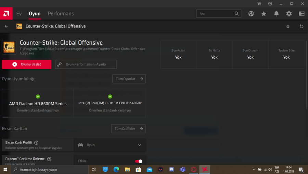Image resolution: width=308 pixels, height=174 pixels.
Task: Open the web browser globe icon
Action: [x=251, y=14]
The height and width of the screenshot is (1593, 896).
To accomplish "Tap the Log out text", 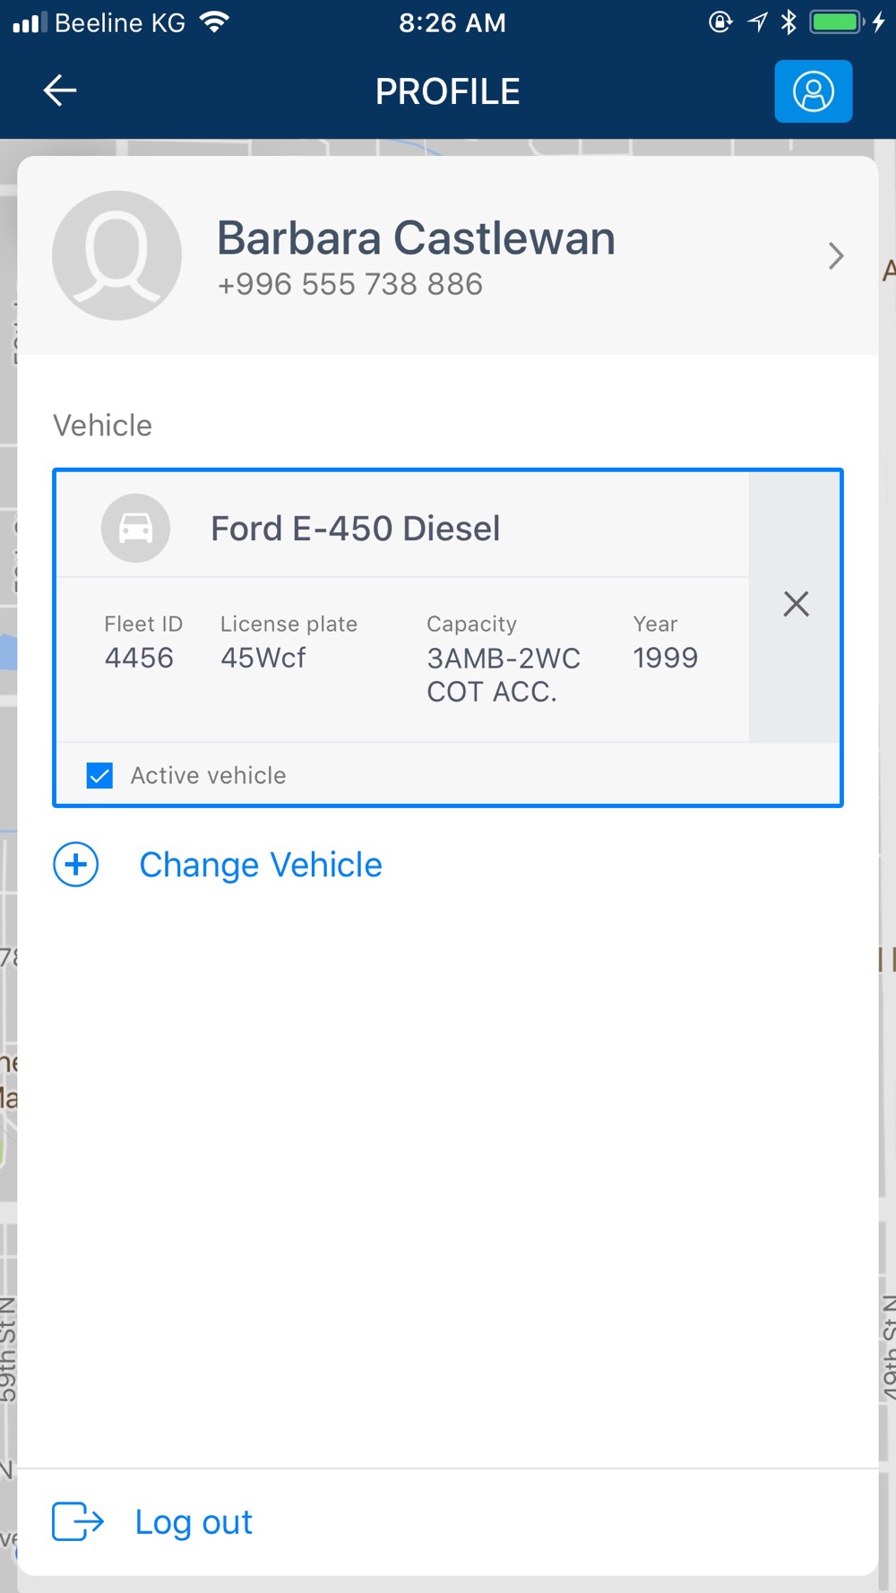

▬▬▬▬▬▬

*What is being asked*: Leaving the pictures out, set down exactly the lines from the one with "The height and" through the end of the records.

*Answer to this problem*:
The height and width of the screenshot is (1593, 896).
To accomplish "Tap the Log out text", 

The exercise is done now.